PARECE que no hay consulta a las bases de un partido que no se salde con menos de un 90 por ciento de respaldo a la propuesta de la cúpula. 95,74, concretamente, en el caso de la militancia de EH Bildu, cuya ejecutiva había sometido a su consideración –por vía telemática, que esa es otra– si apoyaba que la coalición votase en contra de la Ley vasca de Educación. Sin perder de vista que, en realidad, menos de la mitad de los llamados a votar se han pronunciado, mi primera curiosidad es sobre lo que ha llevado a un 3,01 por ciento a mostrar su discrepancia. La segunda es cuántas de las personas que han participado en la votación conocían todos los pormenores del proyecto de ley o siquiera los aspectos fundamentales que refleja el texto.
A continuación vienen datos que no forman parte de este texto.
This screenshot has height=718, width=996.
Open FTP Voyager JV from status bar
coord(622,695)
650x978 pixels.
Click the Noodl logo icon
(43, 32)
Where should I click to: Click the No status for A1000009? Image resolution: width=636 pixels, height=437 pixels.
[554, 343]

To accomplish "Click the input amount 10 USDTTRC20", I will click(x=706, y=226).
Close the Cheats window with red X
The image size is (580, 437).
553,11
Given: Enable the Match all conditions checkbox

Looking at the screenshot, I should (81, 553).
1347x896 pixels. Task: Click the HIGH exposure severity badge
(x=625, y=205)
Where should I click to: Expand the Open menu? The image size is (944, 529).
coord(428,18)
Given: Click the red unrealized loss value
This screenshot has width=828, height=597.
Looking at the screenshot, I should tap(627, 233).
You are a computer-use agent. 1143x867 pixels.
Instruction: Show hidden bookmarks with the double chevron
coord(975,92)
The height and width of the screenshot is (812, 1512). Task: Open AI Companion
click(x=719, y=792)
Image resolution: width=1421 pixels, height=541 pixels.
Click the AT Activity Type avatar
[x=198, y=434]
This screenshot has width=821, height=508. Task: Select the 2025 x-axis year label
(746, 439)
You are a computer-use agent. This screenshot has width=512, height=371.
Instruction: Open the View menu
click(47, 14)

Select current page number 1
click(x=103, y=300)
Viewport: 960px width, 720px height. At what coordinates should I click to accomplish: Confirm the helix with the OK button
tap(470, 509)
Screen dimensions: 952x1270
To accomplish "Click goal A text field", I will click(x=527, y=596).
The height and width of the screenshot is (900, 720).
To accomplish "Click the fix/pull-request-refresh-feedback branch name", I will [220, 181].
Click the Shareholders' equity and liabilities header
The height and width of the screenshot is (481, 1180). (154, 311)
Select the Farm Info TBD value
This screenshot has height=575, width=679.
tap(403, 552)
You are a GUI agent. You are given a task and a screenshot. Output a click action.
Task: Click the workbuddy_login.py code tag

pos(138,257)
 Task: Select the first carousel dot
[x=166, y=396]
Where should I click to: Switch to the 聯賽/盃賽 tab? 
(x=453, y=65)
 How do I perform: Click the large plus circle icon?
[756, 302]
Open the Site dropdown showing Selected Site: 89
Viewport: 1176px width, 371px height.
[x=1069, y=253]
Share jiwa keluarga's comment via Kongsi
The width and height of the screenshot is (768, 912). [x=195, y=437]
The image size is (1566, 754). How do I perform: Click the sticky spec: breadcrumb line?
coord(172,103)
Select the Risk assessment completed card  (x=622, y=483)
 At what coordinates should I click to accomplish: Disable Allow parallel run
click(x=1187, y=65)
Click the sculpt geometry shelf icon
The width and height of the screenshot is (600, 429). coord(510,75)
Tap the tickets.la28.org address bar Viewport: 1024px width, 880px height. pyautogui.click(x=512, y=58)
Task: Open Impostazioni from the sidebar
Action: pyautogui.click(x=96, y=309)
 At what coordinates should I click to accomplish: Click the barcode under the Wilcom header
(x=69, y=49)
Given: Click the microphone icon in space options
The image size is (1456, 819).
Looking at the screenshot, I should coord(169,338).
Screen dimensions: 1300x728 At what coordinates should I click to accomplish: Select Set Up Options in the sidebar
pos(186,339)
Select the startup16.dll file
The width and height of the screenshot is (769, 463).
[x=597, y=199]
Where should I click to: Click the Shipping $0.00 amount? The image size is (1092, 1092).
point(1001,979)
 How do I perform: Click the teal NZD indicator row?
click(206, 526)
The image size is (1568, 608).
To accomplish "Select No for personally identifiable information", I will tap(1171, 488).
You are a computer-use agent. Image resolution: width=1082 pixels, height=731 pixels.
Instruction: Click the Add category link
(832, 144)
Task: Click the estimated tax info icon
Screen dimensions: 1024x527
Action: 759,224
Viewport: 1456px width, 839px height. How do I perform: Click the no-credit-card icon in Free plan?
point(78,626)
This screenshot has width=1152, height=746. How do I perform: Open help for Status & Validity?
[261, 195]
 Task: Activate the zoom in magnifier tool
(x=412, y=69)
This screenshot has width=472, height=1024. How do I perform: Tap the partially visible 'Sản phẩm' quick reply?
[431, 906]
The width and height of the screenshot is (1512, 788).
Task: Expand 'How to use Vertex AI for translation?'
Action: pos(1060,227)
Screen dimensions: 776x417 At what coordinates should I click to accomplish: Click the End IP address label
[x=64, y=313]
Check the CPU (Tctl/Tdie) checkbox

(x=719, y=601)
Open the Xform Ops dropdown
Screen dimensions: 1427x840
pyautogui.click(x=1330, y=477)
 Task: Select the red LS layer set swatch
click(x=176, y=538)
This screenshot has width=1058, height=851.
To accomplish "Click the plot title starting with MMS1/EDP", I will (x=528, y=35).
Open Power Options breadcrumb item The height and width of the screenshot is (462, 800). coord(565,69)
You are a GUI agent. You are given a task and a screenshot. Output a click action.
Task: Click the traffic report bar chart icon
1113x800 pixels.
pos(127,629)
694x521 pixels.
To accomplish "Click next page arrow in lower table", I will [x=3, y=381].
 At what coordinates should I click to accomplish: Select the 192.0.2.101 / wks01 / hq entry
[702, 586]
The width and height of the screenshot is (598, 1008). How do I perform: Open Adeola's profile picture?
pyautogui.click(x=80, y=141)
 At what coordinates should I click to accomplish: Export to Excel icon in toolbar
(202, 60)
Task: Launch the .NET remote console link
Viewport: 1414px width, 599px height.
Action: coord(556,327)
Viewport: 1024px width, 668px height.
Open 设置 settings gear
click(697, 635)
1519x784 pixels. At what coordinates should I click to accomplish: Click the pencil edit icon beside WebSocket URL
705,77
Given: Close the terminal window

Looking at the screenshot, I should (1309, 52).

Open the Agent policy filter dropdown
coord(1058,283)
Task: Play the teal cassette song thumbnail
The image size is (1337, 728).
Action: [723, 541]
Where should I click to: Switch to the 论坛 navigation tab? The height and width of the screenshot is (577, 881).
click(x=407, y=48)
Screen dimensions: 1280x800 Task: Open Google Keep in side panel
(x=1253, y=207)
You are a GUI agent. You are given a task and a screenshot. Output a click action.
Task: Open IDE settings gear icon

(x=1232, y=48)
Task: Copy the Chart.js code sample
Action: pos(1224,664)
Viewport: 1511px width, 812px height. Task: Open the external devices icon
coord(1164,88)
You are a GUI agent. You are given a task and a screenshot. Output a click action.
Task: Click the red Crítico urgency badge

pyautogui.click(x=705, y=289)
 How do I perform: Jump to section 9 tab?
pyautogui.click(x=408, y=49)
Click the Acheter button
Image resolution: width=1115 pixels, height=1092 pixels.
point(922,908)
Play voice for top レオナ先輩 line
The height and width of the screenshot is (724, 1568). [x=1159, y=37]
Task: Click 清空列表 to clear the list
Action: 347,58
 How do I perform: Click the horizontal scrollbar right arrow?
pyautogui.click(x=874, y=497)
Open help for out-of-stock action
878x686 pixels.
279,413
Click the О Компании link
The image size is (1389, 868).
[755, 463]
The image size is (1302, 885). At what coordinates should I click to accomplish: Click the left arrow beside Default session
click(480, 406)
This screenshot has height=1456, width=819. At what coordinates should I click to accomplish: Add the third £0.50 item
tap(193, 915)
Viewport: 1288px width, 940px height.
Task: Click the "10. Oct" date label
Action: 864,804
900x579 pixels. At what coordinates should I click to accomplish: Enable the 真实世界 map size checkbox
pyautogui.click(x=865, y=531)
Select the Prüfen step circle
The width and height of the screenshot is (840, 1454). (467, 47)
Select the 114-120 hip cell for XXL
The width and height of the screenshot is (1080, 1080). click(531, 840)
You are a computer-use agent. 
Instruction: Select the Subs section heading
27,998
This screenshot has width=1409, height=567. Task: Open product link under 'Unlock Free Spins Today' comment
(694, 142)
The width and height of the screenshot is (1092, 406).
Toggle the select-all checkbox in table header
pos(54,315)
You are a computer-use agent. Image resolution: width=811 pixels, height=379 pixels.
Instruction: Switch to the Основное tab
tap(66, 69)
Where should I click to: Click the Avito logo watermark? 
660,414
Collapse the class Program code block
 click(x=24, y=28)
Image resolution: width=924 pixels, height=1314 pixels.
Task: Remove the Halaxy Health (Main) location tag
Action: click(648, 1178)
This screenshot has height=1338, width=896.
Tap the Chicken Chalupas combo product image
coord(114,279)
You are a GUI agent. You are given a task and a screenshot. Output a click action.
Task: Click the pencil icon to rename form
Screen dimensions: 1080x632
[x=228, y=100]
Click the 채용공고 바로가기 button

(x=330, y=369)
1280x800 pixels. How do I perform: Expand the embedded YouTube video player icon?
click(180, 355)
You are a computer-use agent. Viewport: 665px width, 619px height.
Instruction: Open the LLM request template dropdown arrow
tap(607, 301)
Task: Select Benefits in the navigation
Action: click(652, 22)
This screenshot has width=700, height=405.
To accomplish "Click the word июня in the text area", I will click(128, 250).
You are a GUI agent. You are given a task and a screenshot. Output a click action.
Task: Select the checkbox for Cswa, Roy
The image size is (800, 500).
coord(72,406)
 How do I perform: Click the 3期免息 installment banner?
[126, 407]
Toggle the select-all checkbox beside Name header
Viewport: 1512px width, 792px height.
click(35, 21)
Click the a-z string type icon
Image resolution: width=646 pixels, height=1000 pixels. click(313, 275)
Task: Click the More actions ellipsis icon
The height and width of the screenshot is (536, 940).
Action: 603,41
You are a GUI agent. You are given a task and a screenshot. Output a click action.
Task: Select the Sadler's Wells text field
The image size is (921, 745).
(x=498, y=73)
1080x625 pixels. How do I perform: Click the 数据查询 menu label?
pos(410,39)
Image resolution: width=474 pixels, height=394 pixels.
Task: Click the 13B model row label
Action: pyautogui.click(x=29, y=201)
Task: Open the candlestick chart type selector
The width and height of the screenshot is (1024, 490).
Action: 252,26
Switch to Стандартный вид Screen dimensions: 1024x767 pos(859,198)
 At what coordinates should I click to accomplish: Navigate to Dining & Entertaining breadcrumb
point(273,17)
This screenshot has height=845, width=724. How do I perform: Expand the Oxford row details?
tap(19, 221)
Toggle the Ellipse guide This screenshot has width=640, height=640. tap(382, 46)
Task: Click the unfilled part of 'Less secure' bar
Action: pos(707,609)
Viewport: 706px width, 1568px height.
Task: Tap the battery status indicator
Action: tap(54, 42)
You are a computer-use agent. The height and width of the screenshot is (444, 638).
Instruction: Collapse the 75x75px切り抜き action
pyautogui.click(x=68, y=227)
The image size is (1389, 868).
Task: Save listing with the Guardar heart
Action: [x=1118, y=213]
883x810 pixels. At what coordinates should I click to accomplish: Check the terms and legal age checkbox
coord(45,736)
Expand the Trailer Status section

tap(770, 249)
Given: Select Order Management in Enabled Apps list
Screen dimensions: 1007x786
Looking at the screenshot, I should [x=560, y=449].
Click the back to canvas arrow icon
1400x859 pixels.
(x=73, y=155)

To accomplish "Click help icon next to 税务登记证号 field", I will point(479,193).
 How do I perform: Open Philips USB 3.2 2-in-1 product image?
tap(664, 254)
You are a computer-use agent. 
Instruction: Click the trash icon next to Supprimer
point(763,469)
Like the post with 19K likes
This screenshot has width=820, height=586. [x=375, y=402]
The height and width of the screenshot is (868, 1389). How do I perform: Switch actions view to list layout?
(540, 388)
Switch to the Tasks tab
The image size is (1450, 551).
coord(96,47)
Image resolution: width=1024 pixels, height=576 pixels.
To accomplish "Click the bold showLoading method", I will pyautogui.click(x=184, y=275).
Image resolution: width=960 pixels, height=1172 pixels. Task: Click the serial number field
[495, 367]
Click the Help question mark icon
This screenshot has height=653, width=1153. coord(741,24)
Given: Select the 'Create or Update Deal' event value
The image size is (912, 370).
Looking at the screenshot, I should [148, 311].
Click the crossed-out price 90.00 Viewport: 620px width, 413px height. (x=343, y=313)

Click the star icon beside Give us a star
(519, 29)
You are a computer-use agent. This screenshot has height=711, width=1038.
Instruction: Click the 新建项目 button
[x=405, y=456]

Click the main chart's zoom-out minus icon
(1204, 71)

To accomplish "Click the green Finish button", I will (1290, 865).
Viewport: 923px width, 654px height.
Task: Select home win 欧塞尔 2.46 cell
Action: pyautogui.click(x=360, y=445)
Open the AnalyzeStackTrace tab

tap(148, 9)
Me quedaré sin saberlo, del mismo modo que temo que tampoco jamás llegaré a conocer las verdaderas razones por las que, después de haberse mantenido contra viento y marea en el consenso transversal haciendo un enorme ejercicio de responsabilidad, EH Bildu ha decidido bajarse del tren justo cuando estaba a punto de llegar a su destino. Estoy lo suficientemente escarmentado en los intríngulis de la política del terruño como para no creerme ni de broma que el estrepitoso desmarque se debe al comodín sobado de los modelos lingüísticos. Cualquiera que no quiera engañarse en el solitario (y eso incluye al PSE, que se ha empeñado en que figure el camelo en la ley) tiene claro que los tales modelos están superados desde hace mucho. Así que eso no ha sido. Entonces, ¿se trata de la cercanía de las elecciones? Me cuesta creer que el vértigo haya entrado por eso. De hecho, le doy la vuelta al argumento: la ciudadanía premiaría en las urnas el esfuerzo por el acuerdo en una materia tan decisiva. En realidad, tanto da lo que opine un humilde juntaletras como el que suscribe. Lo que importa es que, pese a todo, la ley saldrá adelante.